Ruta Tannenbaum
Il est fort probable qu’à l’avenir, l’histoire littéraire croate (ou bosniaque ou, simplement, balkanique) se souvienne de ce phénomène exceptionnel : en quatre ans, Miljenko Jergovic a écrit quatre livres d’une puissance saisissante, tout à fait différents les uns des autres, aussi bien formellement que thématiquement : Le Palais en noyer (2003), Inshallah, Madona, Inshallah, (2004), Gloria in excelsis (2005), Ruta Tannenbaum (2007) ; sans compter son recueil poétique Un Turc à Agrame.
Cela ne fait nul doute, il s’agit d’une entreprise littéraire d’une envergure exceptionnelle, réaffirmant le talent et la force créatrice d’un écrivain majeur. Si les œuvres précédentes de Miljenko Jergovic avaient une forme ramifiée, très marquée par la digression (à l’exception de Buick Riviera), Ruta Tannenbaum présente une narration plus serrée, plus linéaire : il s’agit du destin de deux familles zagréboises, l’une catholique et l’autre juive, dans le même immeuble et durant la même période (1932-1942).
Leurs histoires entremêlées occupent le devant de la scène, tandis que de brèves touches factuelles dessinent adroitement le cadre historique. C’est l’intimité de ses personnages que Jergovic veut sonder et c’est là que réside la véritable gageure du roman. La jeune Ruta, la “Shirley Temple croate” (en partie inspirée de la figure historique de Lea Deutsch) absorbe, imite, restitue ce qui l’entoure avec un tel talent qu’elle va vite devenir, malgré son jeune âge, une vedette du Théâtre national croate.

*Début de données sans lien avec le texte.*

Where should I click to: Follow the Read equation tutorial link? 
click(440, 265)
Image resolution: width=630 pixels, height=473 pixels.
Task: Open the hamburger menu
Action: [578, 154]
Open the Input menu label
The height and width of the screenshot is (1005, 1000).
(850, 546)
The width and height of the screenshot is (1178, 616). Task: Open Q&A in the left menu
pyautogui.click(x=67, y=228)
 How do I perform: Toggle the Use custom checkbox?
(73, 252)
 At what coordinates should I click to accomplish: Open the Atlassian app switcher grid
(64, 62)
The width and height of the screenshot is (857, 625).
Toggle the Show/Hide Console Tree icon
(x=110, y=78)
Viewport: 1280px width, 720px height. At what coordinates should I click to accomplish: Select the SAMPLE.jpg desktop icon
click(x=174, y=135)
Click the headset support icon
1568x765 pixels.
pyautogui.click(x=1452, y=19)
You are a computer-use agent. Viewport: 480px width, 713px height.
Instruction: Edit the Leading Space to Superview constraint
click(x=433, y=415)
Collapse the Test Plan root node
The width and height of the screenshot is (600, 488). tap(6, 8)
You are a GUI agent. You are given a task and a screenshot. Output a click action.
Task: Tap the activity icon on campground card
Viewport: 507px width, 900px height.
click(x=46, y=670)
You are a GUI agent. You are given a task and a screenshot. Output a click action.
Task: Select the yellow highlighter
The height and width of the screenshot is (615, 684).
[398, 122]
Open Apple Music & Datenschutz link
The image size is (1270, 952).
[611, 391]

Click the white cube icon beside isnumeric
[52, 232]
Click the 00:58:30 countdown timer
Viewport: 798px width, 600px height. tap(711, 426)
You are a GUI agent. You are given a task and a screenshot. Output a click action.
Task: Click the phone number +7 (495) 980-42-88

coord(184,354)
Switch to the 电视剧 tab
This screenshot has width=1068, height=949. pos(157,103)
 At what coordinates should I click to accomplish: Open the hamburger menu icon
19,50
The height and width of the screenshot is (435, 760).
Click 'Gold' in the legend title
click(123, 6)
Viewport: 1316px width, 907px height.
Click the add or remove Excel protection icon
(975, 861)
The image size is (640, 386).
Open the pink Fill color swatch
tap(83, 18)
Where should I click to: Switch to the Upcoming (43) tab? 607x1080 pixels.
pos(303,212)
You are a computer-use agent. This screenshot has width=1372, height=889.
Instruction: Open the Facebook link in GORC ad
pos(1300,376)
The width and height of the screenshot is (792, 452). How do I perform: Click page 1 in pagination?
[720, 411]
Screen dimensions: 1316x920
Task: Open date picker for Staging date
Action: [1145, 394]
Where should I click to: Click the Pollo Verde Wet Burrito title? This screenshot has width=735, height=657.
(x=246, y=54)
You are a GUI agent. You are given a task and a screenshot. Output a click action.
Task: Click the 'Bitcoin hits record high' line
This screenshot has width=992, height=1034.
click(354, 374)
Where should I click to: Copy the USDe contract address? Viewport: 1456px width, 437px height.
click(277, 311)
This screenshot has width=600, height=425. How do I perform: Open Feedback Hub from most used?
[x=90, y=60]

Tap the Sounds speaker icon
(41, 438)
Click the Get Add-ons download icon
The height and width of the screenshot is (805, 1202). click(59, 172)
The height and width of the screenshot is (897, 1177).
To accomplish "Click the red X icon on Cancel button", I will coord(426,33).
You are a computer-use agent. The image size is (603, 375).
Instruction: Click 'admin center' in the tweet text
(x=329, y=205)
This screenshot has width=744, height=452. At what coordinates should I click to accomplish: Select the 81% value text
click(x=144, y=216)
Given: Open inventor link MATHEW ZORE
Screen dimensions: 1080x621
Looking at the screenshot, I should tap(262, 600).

Mais peu à peu, elle révèle au lecteur des traits de caractère qui lui ôtent toute aura de future victime (son destin est annoncé dès le prologue, elle va connaître la déportation) : elle se montre hautaine, imprévisible, capricieuse, voire sadique. Son père, Salamon Tannenbaum, est probablement le personnage le plus abouti que Jergovic ait jamais imaginé : profondément marqué par le mépris de soi, cet individu insignifiant se transforme en brute redoutable dès qu’il adopte une autre identité, en l’occurrence celle d’un aristocrate catholique imaginaire.
Ce dédoublement de la personnalité est vécu par Salamon dans un mélange paradoxal d’angoisse et de jubilation. Dans l’évocation de ses peurs et son assassinat dans les rues de Zagreb, Jergovic atteint le sommet de son art. Les exemples d’accomplissement littéraire sont foison dans ce roman et notamment la description du déclin physique et social du grand-père de Ruta, Abraham Singer. Il constitue un vibrant hommage au meilleur de la littérature de tradition juive.
Dans Ruta Tannenbaum, le ton de Jergovic est ferme et la force romanesque telle que l’auteur peut se permettre des changements de registre et de séquences narratives. L’atmosphère y est sombre mais émaillée d’épisodes qui contrastent vivement par leur humour et leur démesure, quasi inspirés de ce qu’on pourrait qualifier de réalisme magique.
La fin du roman prend une accélération furieuse et produit chez le lecteur un effet glaçant : la famille Tannenbaum disparaît en laissant derrière elle un vide muet et une ville peuplée d’horreurs. Si Ruta Tannenbaum dérange, c’est que Jergovic lui-même fait bouger les lignes : Croate en Bosnie, Bosniaque en Croatie, il garde jalousement son statut d’entre-deux, n’écrit pas d’un quelconque point de vue communautaire mais embrasse toutes les communautés avec une vertigineuse empathie. Pis, il ose ici aborder l’un des thèmes les moins traités (les mieux tus) dans la littérature croate, l’Etat indépendant de Croatie lors de la Seconde Guerre mondiale et la question de l’extermination des minorités.
Miljenko Jergovic, une fois encore, confirme son statut d’écrivain le plus lu et le plus traduit des Balkans.